Julie was the fifth of nine children of Olivier Vanasse and Elisabeth Vanasse, who were first cousins that married in 1889. Julie had four brothers, George, William, Joseph and David, and four sisters, Mary, Cecilia (known as Celia), Corinne (known as Cora) and Agnes (known as Aggie). Julie’s childhood years are a bit of a mystery to me. I know only a handful of details like when she was born and baptised, when she appeared on federal census records, who her relatives were, and such. Her early life was essentially rural and agricultural. She was educated at the local elementary school and attended Mass at the Roman Catholic church of St-Alphonse.

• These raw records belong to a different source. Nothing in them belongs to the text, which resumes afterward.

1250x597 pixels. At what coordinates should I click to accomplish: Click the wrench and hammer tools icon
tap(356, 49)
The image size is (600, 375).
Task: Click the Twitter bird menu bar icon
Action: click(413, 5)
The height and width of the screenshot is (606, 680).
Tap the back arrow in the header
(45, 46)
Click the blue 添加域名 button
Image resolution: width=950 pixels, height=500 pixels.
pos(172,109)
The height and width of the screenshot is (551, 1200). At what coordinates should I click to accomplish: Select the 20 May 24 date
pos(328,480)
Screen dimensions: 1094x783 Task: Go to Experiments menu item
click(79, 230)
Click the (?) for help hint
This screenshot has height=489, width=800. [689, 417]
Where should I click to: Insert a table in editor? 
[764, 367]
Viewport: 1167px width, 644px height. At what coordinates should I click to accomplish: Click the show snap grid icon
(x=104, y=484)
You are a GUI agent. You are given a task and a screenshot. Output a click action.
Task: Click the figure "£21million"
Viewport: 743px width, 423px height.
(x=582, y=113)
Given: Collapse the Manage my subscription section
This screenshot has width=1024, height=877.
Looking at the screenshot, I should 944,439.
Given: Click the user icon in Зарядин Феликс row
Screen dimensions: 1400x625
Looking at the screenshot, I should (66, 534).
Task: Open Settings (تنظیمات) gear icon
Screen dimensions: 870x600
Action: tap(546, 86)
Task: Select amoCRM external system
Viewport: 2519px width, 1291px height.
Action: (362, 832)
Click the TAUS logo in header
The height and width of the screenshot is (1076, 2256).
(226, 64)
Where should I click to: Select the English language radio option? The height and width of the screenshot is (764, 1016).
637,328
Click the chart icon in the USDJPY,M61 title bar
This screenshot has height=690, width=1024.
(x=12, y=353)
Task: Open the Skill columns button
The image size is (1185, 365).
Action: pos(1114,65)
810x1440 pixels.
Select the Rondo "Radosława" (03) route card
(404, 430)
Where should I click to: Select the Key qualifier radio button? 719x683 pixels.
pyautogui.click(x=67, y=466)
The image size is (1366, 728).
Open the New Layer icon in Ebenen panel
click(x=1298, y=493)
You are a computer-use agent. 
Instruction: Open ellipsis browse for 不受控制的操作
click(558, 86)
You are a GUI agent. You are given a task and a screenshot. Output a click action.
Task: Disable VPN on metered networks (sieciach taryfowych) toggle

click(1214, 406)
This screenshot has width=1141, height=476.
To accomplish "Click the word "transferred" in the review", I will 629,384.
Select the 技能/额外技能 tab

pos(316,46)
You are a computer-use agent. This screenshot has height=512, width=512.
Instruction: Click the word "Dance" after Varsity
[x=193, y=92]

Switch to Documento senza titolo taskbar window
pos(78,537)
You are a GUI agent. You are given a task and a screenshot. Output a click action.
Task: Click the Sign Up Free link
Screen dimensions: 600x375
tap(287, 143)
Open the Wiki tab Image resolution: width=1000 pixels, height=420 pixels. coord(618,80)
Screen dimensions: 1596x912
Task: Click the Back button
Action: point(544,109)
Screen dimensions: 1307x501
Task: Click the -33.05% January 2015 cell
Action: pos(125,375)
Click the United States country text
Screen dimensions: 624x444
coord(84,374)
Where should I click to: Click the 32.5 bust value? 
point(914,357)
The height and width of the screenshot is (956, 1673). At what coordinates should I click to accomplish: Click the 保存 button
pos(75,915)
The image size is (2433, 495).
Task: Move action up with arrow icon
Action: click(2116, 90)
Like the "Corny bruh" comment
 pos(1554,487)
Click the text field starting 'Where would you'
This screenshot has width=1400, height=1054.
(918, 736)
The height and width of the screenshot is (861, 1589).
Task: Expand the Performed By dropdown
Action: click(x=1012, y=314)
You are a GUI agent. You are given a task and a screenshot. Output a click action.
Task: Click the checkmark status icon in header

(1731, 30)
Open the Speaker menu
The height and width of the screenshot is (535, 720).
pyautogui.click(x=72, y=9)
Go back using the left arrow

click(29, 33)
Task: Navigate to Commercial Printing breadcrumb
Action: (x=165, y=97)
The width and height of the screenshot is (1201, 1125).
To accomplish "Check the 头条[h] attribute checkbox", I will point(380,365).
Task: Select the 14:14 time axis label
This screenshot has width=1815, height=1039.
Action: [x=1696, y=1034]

When Julie was a young adult, she left home for the city of Ottawa, where she worked as a domestic in private homes. While here, she met Fred Belair, a young man originally from Gatineau County, Quebec. They married at St-Jean-Baptiste church in Ottawa in October 1926. Their first child (my father Maurice), was born the next summer. The family lived in various cities and villages in Quebec and Ontario, until they settled in Timmins, Ontario in the early 1950s.
Julie Belair, 1949 |
What do I remember about my grandmother? I remember her white hair, how soft-spoken she was, that she liked the colour purple or mauve (she once told me that those muted shades were best for her age), that she used to serve me prunes as a snack, and that she’d let me look at the trinkets and talcum powders she kept on her bedroom dresser. (I have a vague memory that one of those powders was Yardley English Lavender Perfumed Talc.) When she died in March 1967, I was given one of her wristwatches as a memento. I loved my Mémère Julie very much and still miss her today.